目の前にはやっぱりマチュアとバイスの二人だけ。でも、気配は3人分だ。
八神の野郎、どっかに隠れてるのか…?
「あら、話を聞く気になってくれた?」
「それはありがたいな」
とか何とか言いながらしっかり戸を押さえてやがる‥‥クソ、閉められねぇ。
「…ちょっと手が滑っただけだ。話を聞くつもりもない。帰れ」
「ちょっと困ったことになっていてね」
「草薙なら安心して預けられるわ♪」
―聞けよ。人の話‥‥
がっくりと項垂れる俺。仕方がない。適当に話を聞いて適当に追っ払っちまおう。そうしよう。
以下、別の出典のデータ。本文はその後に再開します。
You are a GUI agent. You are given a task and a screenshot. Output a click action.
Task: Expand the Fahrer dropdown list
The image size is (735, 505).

「私達、これから二泊三日の旅行に行くんだけれど、いきなり八神が暴走しちゃって」
「置いていこうにも一人で留守番も出来ない状態で置いていけなくてね」
「草薙なら暴走した八神にも対応できるし」
「何より八神が喜ぶからな。だから‥‥」
『草薙に八神を預かって貰おうと思って』
「なっ!?」
勝手に話し出した二人の息の合った話を黙って聞いてれば‥‥八神が暴走した!?
しかも旅行に行くから俺に預かれだって?
ムカつくことにハモりやがって‥‥
「冗談じゃねぇ!絶ェェ対にお断りだ!!」
眉をキツく寄せ、思いっきり睨みつけてやった。
―ンなもん、命が幾らあっても足りねぇよ!
「あら、冷たいのね」
「八神とは一八〇〇年の付き合いだろ?少しくらいいいじゃないか」
二人は全く怯むことなく食い下がってくる。
こいつらもオロチだからな。ちょっとのことじゃ動じねぇか‥‥
「しつこいぜ?それに、八神と草薙はもう縁を切ったんだ。何の関係もねぇ。まだ食い下がるってんなら…」
俺は掲げた手に炎を灯した。いつでも大蛇薙を出せる体勢だ。さすがにこれには二人も慌てる。
「ちょ、ちょっと待って!」
「まだ説明してないことがあるんだ!」
「ンなもん俺には関係ねぇな。うおおぉぉ…」
問答無用で俺は大蛇薙の溜めの体勢に入る。それでもコイツらは引かない。どうやら旅行じゃなくて、天国へ
行きたいらしい。いや、業火地獄へ二名様ご案内ってか。
「もぅ短気なんだからっ!」
「仕方がない。百聞は一見にしかずだ。八神を呼ぶしかないだろう」
「そうね…。怖くないから出てらっしゃい」
何をこそこそ話してるんだか知らないがマチュアが後ろを振り返った。するとひょっこりと現れた赤い生き物。
「キョオォォ‥‥」
その生き物の姿を認識した時、俺の時間は止まった。せっかく溜めた大蛇薙の炎もみるみるうちにその勢いを
失っていく。
マチュアにしがみ付き、その後ろから顔だけを覗かせている赤い生き物。それはつぶらな瞳をした、ちょっと
幼い顔つきの八神庵に他ならなかったのだ‥‥
*
「ちょっと、草薙?」
「まさか立ったまま寝てるんじゃないだろうね」
不意打ちだったこともあって、まだ俺の時間は止まっていた。目の前の生き物から目が離せない。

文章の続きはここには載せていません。